The Sensex is up 59 points at 19,074 and the Nifty is higher by 14 points at 5,776. The broader markets continue to underperform the benchmark indices.
The BSE mid-cap index has slipped 0.13% or 6,406 and the small-cap index is down 0.4% or 26 points at 6,292.
According to Nirmal Bang, "Although the large cap indices continued to rise in the month of January 2013 and have seen a correction of close to 5 % from the highs, the broader market has seen far deeper cuts. The BSE Midcap Index down 12% and the BSE Small Cap down 18% from the highs. Such deep cuts suggest exhaustion of the medium term trend of the market. While the broader indices are extremely oversold and may see a pull back in the near term we expect them to trend lower subsequently."
CORE Education & Technologies is the top loser from the mid-cap pack. CORE Education and Technologies has tanked 47% to Rs 58.80 on the back of heavy volumes on NSE despite the company clarifying that the pledged shares were not sold in the market.
The company plunged 80% in past three trading sessions on buzz that the pledged shares of the companies were likely to be sold by lenders to promoters.
Kingfisher Airlines was locked at 5% lower circuit at Rs 10.21 on BSE, with the stock extending Tuesday's 5% down fall.
Railway related stocks have extended yesterday’s losses and have plunged significantly, as no major announcements were made for big ticket projects in Rail Budget yesterday.
Stone India and Kernex Microsystems (India), Titagarh Wagons, Kalindee Rail Nirman (Engineers), Texmaco Rail Engineers and Hind Rectifiers are down between 6-20% on the Bombay Stock Exchange. ARSS Infrastructure, BEML, Gateway Distriparks and Bartronics India have slipped in the range of 2-5%.
Other notable losers from the Midcap space are ABG Shipyard, Educomp Solutions, Opto Circuits (India), Motilal Oswal Financial Services, Chambal Fertilisers & Chemicals, Jain Irrigation Systems and Religare Enterprises, all slumping between 3-12%.
On the gaining side, Suzlon Energy has rallied almost 8% to Rs 22.90, after India’s largest wind-turbine maker said that it wins 103-megawatt (MW) order from Oil & Natural Gas Corporation Limited (ONGC).
Fairfield Atlas is locked at its upper circuit of 5% at Rs 137 after its board approved the delisting offer received from parent company.
The overall breadth of the BSE mid-cap index remains weak as 139 stocks are declining while 105 are advancing.
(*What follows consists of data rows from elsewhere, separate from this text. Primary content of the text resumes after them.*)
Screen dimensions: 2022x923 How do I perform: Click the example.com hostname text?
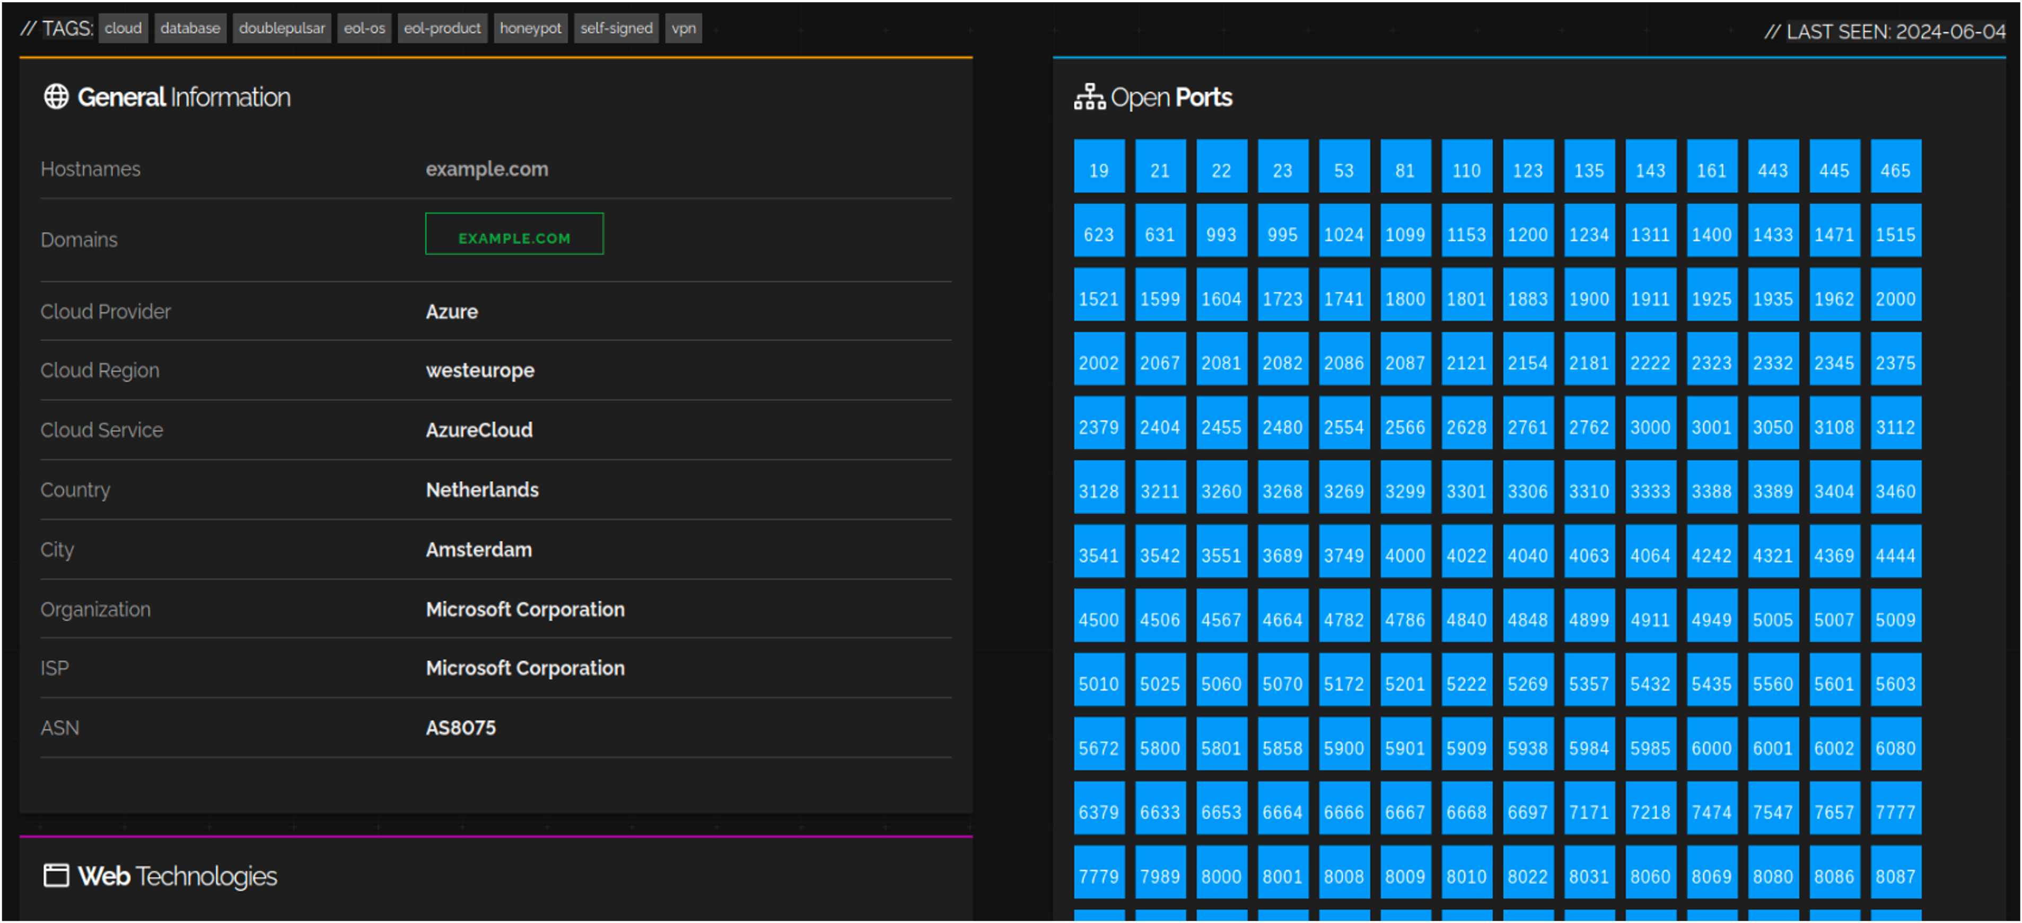[487, 169]
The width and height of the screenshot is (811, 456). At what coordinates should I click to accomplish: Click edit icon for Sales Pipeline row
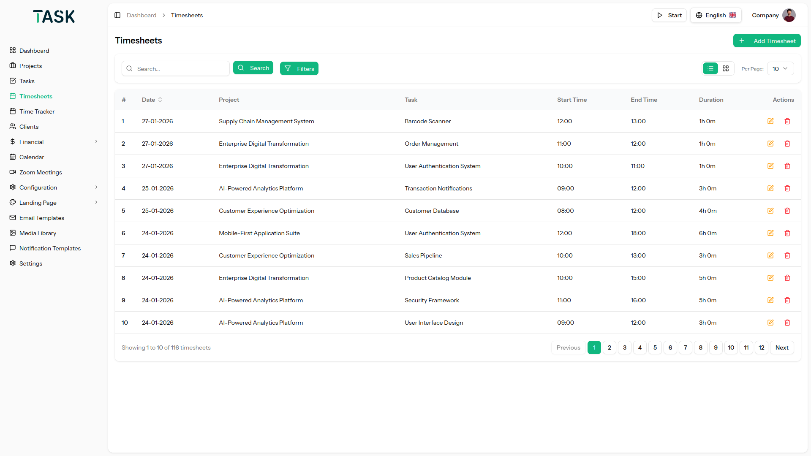770,255
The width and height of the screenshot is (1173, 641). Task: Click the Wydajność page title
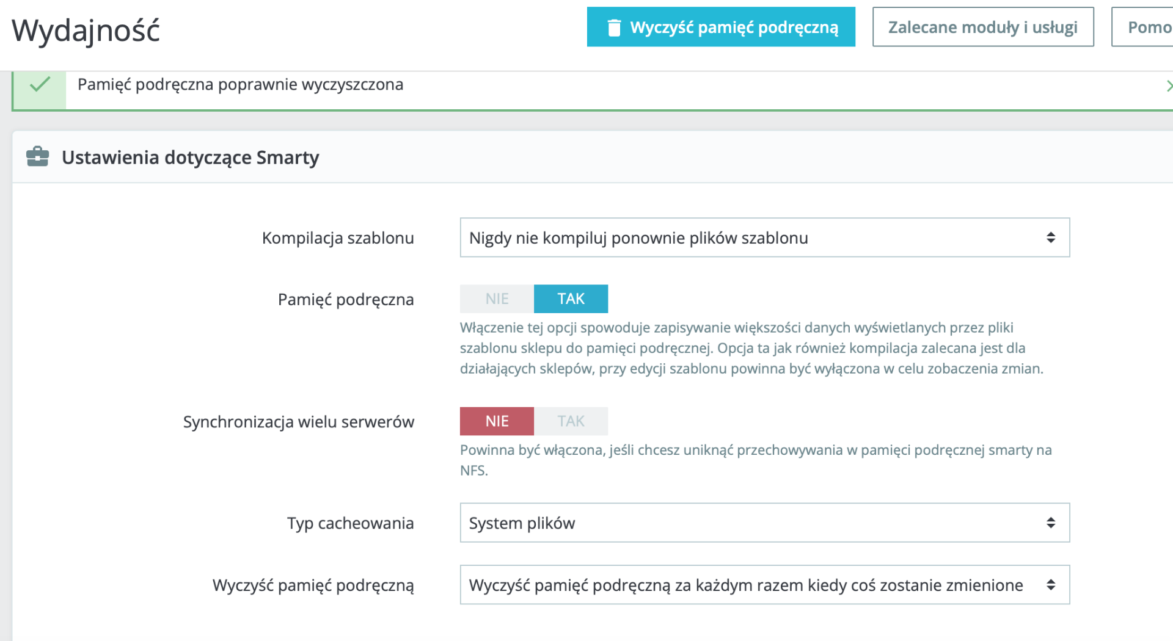point(86,31)
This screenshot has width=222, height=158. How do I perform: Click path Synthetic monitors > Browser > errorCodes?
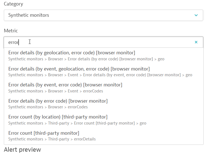(x=48, y=107)
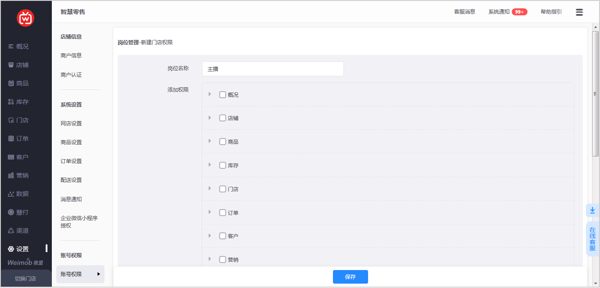Click the Weimob red logo icon
Image resolution: width=600 pixels, height=288 pixels.
click(x=25, y=18)
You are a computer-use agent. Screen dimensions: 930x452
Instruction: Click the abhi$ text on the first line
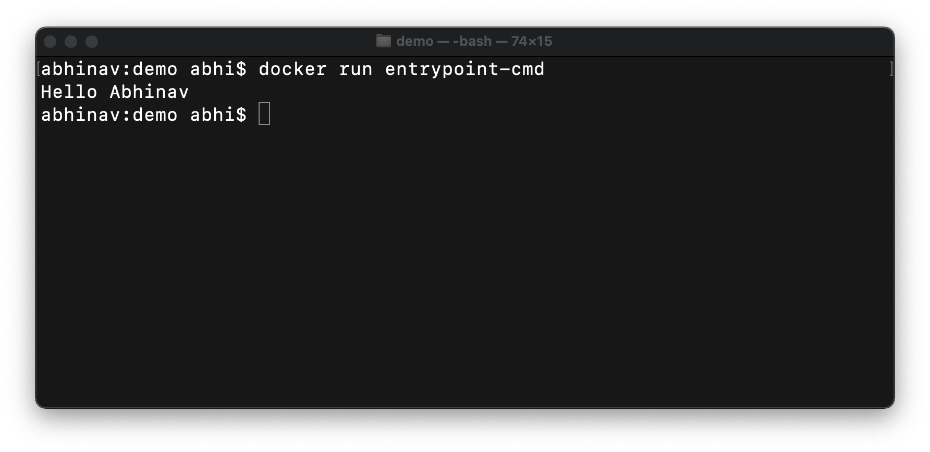click(219, 69)
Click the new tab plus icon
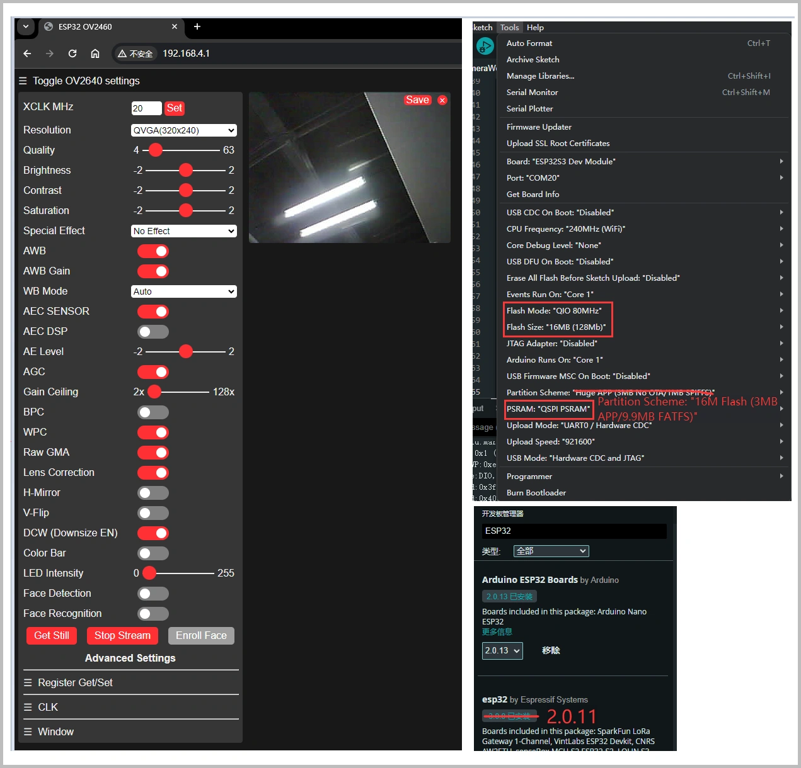 coord(197,27)
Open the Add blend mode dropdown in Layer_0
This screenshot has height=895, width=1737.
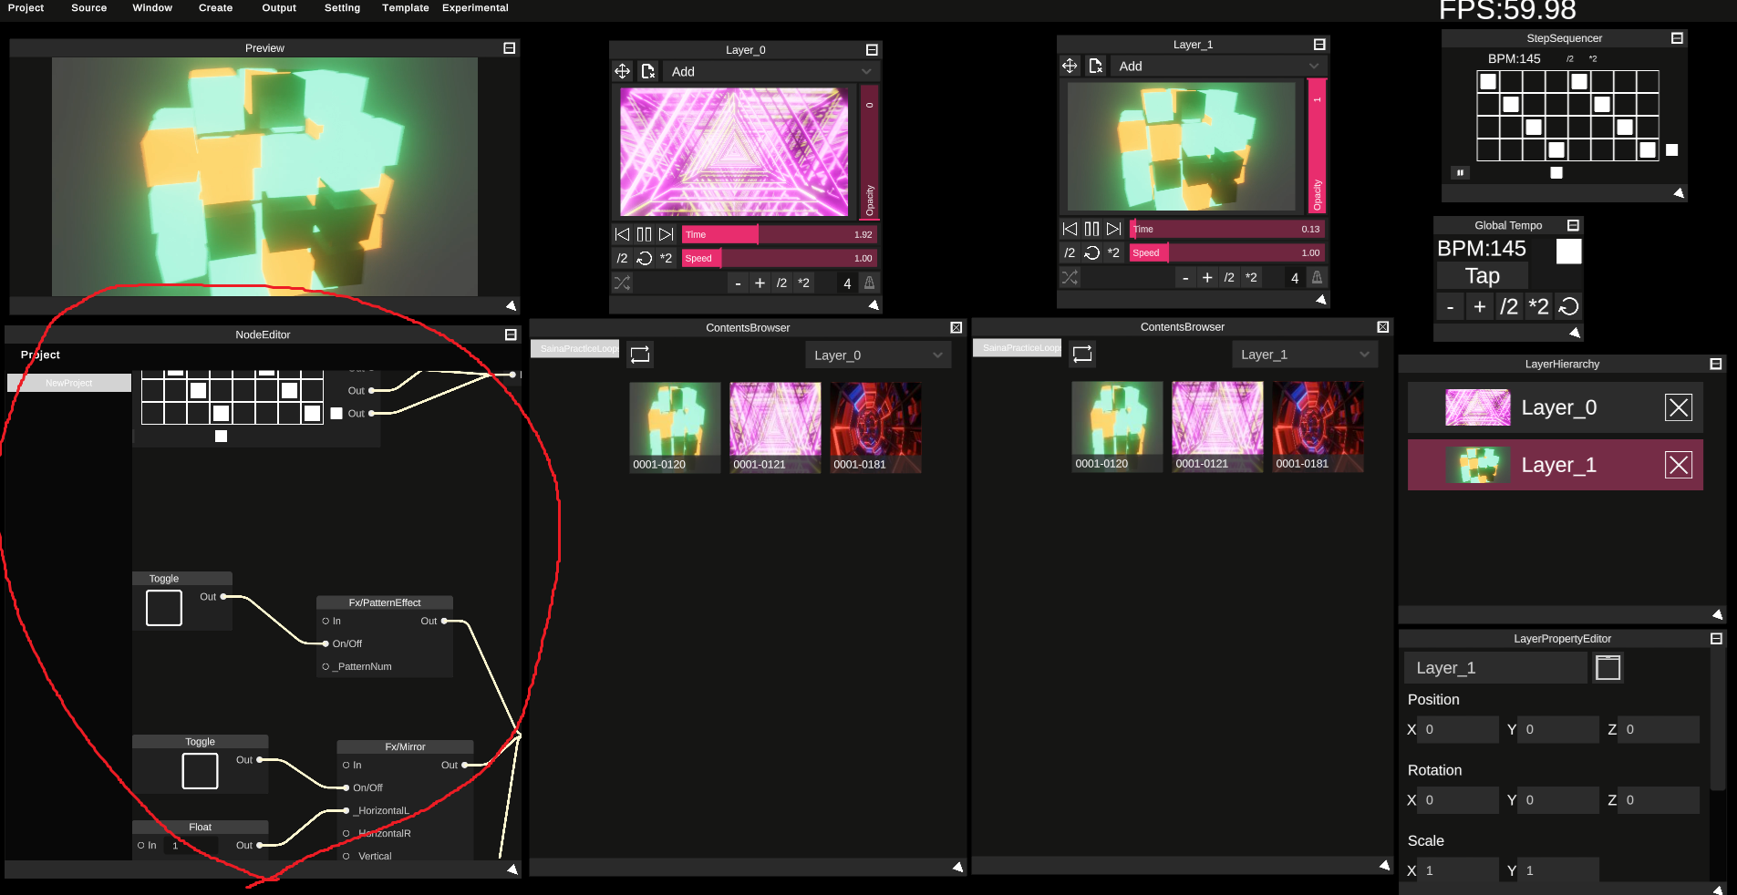(771, 71)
According to Ravi Shenoy, Asst Vice President (Mid-cap Research), Motilal Oswal Securities, “Liquidity is constrained in the market. One may not expect any near-term breather on this front for mid-cap companies. Large cap stocks have corrected. Relative valuation has become aggressive, therefore, Midcap segment is under pressure and continue to underperform. We are advising investors to keep away companies which are engaged in pledged shares. We are advising investors to look at select stocks for investment purpose. Stocks that can be bought for investment proposes are Havells India, Bata India, Suprajit Engineering and FDC.”